Watercare project manager Alan Brooks says the equipment is working well: “We’re at the cold commissioning stage in which everything is rigorously tested. We hope to be fully operational by the end of October.
 
“One of the joys of this project is that it’s so sustainable because when we’ve finished with the current need, the containers have the unique benefit of being able to be disconnected and relocated to another site. We haven’t had to waste money on constructing a building that would have to be demolished in a few years’ time, as all the equipment is already sitting inside the containers.”

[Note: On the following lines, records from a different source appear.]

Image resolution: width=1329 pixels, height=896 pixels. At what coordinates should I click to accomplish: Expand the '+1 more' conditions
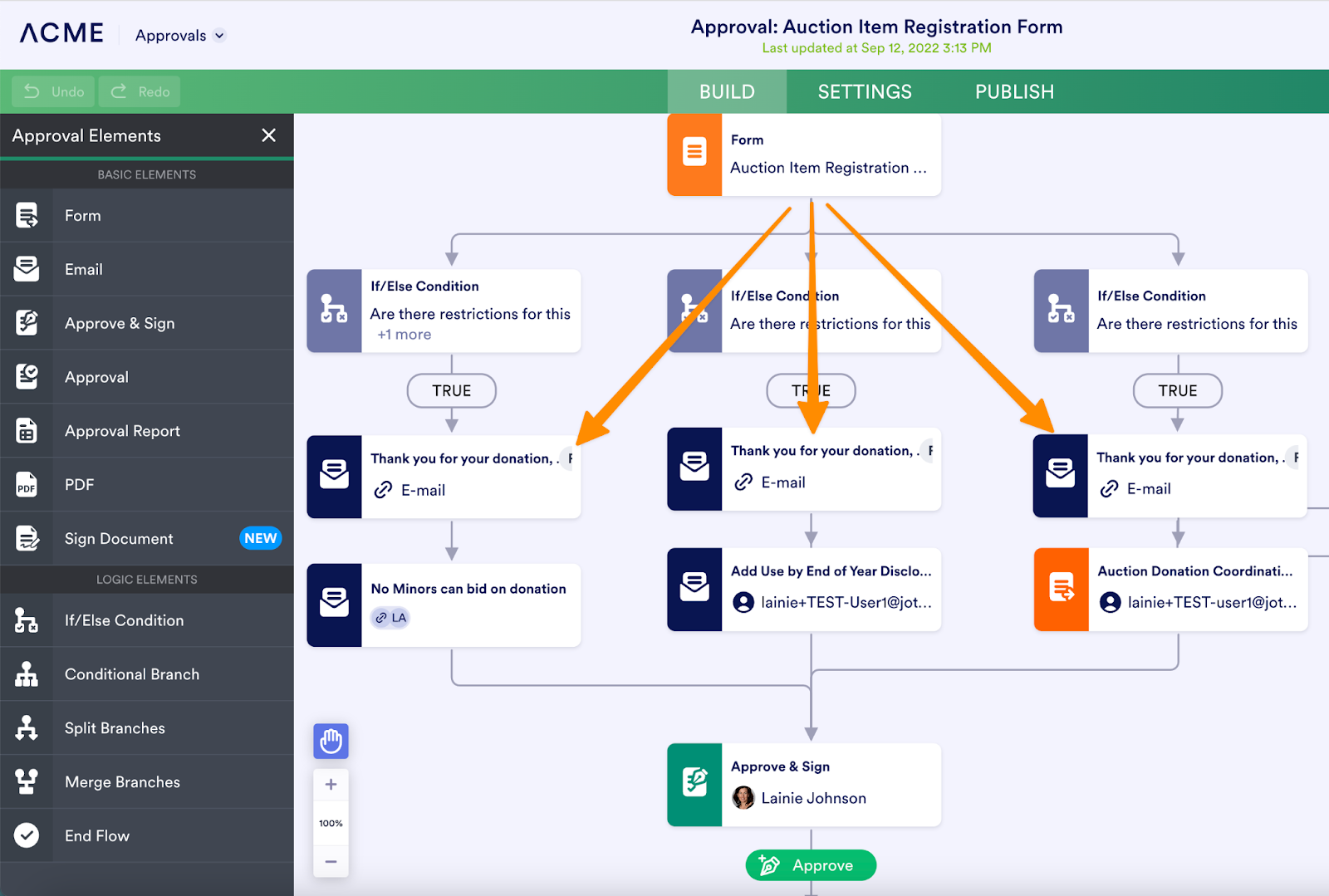(405, 335)
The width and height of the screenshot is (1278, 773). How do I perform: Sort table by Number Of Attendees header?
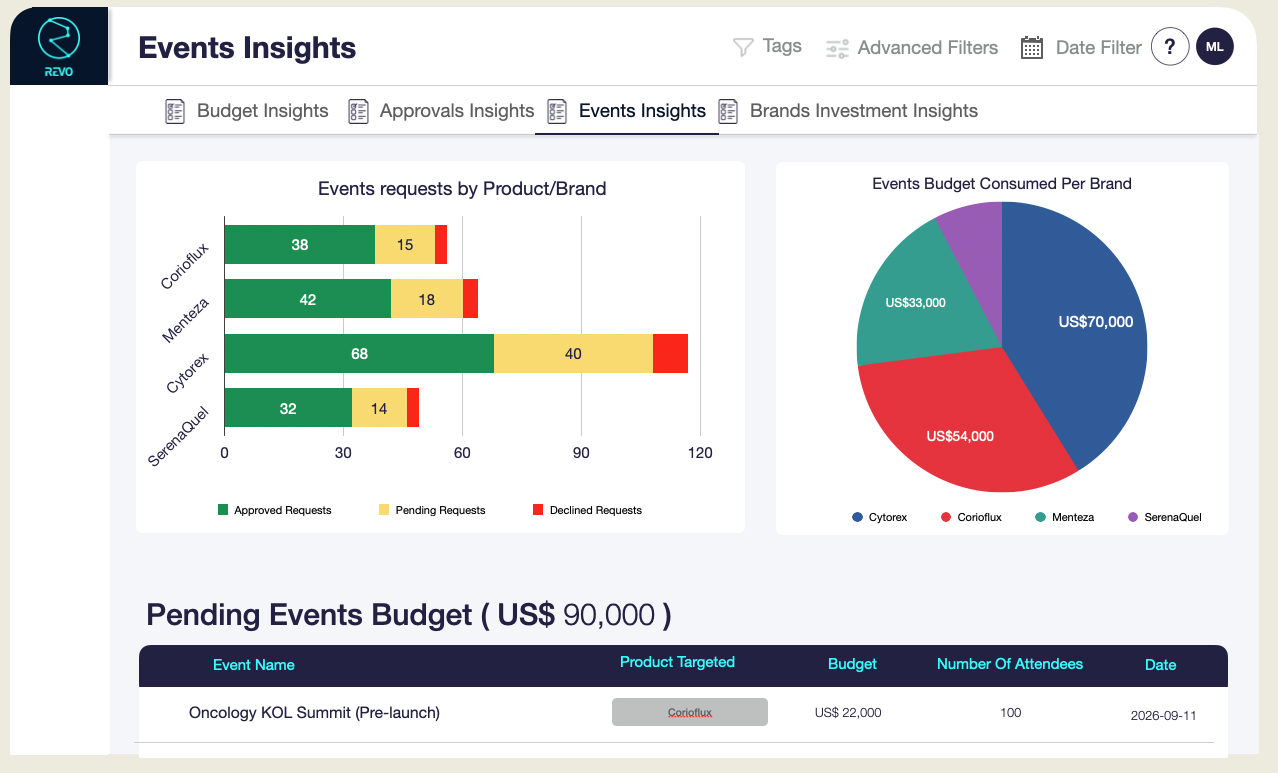1009,664
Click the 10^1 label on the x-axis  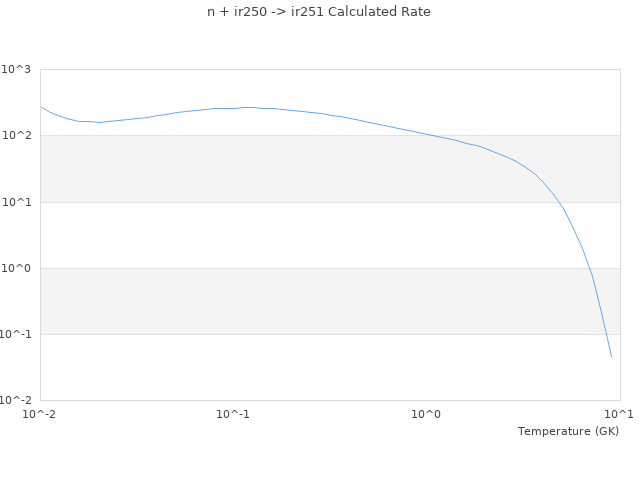619,414
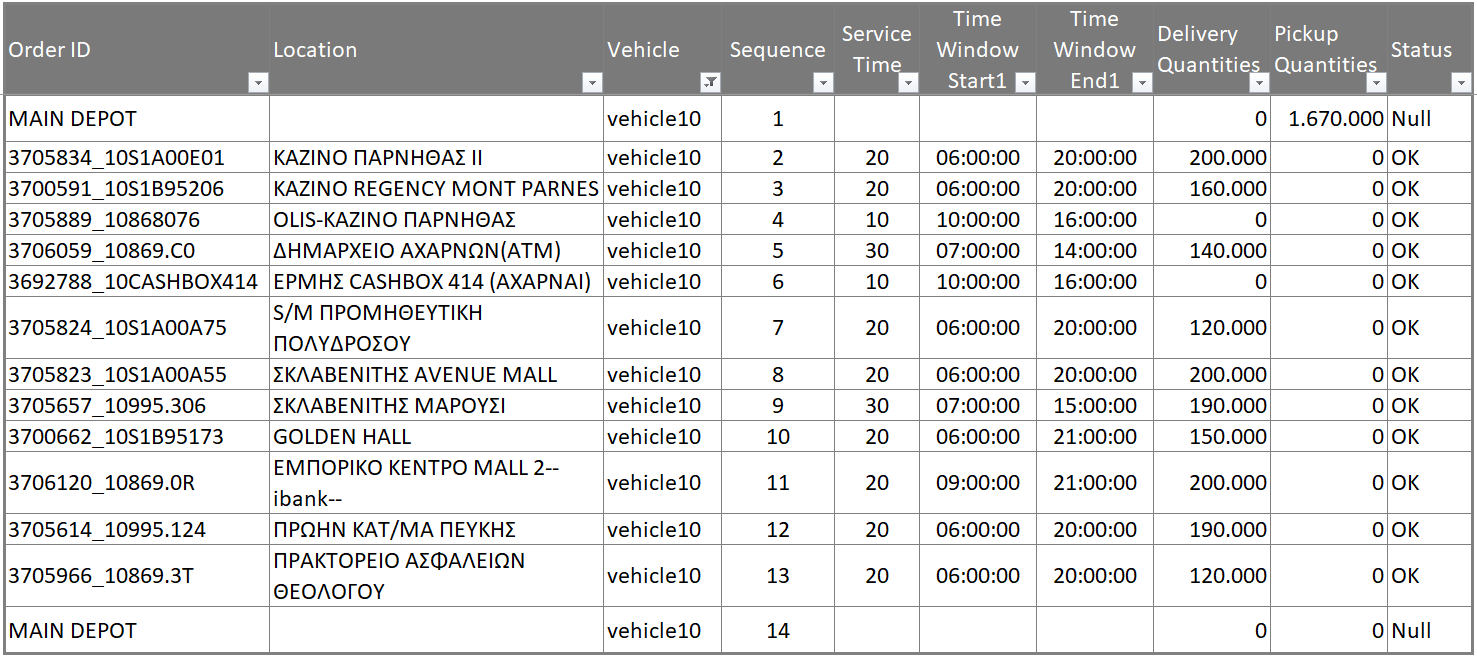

The modular MBR units also provide resilience, as they can be easily transported to another site in the event of a natural disaster or another emergency.
 
The containers arrived by trucks four weeks ago from Timaru, South Island. Over five hours, a 200-tonne crane carefully lifted each container into place. Since then contractors have been quickly assembling pumps and filter membranes and plumbing them into the existing plant.
 
The four containers have been converted into two MBR treatment trains which can work together or independently. Wastewater is pumped into screens, located on the container roof. After that, it travels through a complete activated sludge treatment process, filter with membranes, before returning to the existing plant to be disinfected by UV.
 
The containers were cut open and lined with fibreglass to create water tanks. Stairs and walkways allow access for maintenance inspections.
 
Warkworth is phase 1 of a 3 stage, $7 million MBR container project to cope with residential growth. Containers will travel by ferry to our Owhanake Wastewater Treatment Plant, Waiheke Island, before Christmas and work will take place at Clarks Beach Wastewater Treatment Plant, near Waiuku, early next year.
 
In a further test of innovation and sustainability, the Clarks Beach container treatment plant will trial the use of recycled drinking water membranes sourced from our Waikato Water Treatment Plant, Tuakau, which still have integrity and a remaining useful life.